Mesmo depois que a mudança saiu, ela não parou de comprar livros. E assim,
Doçura depois de ser muito bem embaladinha, foi também para o depósito. Um dia
vamos nos encontrar de novo quando chegarmos ao Brasil.
Continuei a minha busca pelo apartamento. O banheiro era todo cor de rosa. Na parede
tinha um espelho enorme com moldura dourada. As torneiras eram também douradas.
Subi logo na pia
para me ver de novo. Pensei
comigo: "Como sou vaidosa. Pareço até gente de verdade com essa vaidade
exagerada... Preciso aprender a me controlar".
Resolvi ir até a cozinha. Achei muito agradável e espaçosa. Bem mais bonita do que a cozinha do outro apartamento onde morávamos. Era toda branquinha, e a parede era forrada com papel verde claro com flores cor de rosa também clarinhas. Penso que minha mãe deve ter gostado, pois tinha máquina de lavar louça, de secar, de lavar e muitos armários.
Não resisti em subir na lata de lixo e ver a
vista da cidade, pois do oitavo andar deveria ser muito bonita. Nunca havia morado em um
lugar tão alto.
Que azar, a minha mãe colocou um arranjo com lírios bem em frente da janela, mas, vou puxar um pouquinho para o lado, e depois coloco no mesmo lugar. Só não posso esquecer. Achei muito bonito e alegre esse arranjo de flores amarelas perto de uma cortininha de renda branca. A minha mãe é muito romântica, e tudo que faz, faz com carinho para ficar o melhor que puder. O apartamento depois de todo decorado ficou muito bonito. O seu estilo era o inglês, parecendo até o apartamento de sua amiga Leonra.
Quando voltava da cozinha, reparei que havaiam
duas almofadinhas novas em cima da cadeira da sala. Penso que Paula havia
mandado de presente pelo dias das mães. Posso ver pelo cartão que veio junto
como Paula é meiguinha.
Penso
que uma almofadinha bordada com a frase "King of the remote", foi a que chegou
especialmente para o meu pai. Realmente ele gosta muito de ver televisão. Paula
tem muito bom humor, isso é um sinal de que ela é bem feliz.

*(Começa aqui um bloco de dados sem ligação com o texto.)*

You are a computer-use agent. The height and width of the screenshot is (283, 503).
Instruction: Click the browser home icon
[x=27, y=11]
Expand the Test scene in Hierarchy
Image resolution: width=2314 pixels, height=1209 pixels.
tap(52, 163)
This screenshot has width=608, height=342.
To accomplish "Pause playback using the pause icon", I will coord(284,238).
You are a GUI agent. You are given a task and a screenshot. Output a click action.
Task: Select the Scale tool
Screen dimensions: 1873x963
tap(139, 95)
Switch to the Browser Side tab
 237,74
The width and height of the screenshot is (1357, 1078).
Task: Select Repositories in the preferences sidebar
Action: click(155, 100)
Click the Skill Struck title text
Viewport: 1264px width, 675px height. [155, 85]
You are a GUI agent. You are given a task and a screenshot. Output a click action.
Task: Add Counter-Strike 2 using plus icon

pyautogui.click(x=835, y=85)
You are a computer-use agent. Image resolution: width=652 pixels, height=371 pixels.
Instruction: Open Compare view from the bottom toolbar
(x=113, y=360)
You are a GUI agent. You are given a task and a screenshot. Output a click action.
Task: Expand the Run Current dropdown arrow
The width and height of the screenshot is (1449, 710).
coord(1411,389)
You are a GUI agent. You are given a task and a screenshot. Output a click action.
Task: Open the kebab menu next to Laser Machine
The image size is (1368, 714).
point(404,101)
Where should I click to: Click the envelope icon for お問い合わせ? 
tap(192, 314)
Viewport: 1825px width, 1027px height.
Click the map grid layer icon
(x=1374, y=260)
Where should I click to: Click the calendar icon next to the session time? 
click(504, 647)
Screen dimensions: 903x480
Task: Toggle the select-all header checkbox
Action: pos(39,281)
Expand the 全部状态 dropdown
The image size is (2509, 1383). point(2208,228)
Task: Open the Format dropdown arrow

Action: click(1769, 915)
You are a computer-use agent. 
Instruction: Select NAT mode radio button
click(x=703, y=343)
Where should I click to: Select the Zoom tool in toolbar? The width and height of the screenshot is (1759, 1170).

Quando à tardinha meu pai chegou, o apartamento já estava preparado para ser usado. Tudo já estava nos seus lugares. O apartamento era pequeno, mas tinha uma coisa de bom: tinha muitos armários, e deu para acomodar tudo que trouxeram. No dia seguinte senti que os dois estavam felizes, principalmente meu pai, pois a mudança tinha saído e eles tinham conseguido em poucos dias cumprir com mais essa missão, de desocupar o apartamento no Sandringham Court onde moraram por nove anos. Os donos do apartamento resolveram vender, e só deram duas semanas para fazerem a mudança.
Estávamos morando há algum tempo no novo apartamento, quando as coisas começaram a mudar. Comecei a ficar aborrecida, pois me tiraram do lugar que eu estava e que me divertia tanto vendo o movimento dos dois, para me colocarem em um canto fora do quarto. Tiveram que colocar o computador bem no canto onde eu ficava. Que azar...
O pior aconteceu em um fim de semana, quando voltaram para casa com um espantalho fajuto comprado na feira de Portobello. Colocaram bem perto de mim achando que eu iria ficar feliz. Feliz ficando perto de um espantalho!!! Na mesma hora virei as costas para ele, pois notei que minha mãe havia gostado muito dele, e fiquei logo com ciúmes.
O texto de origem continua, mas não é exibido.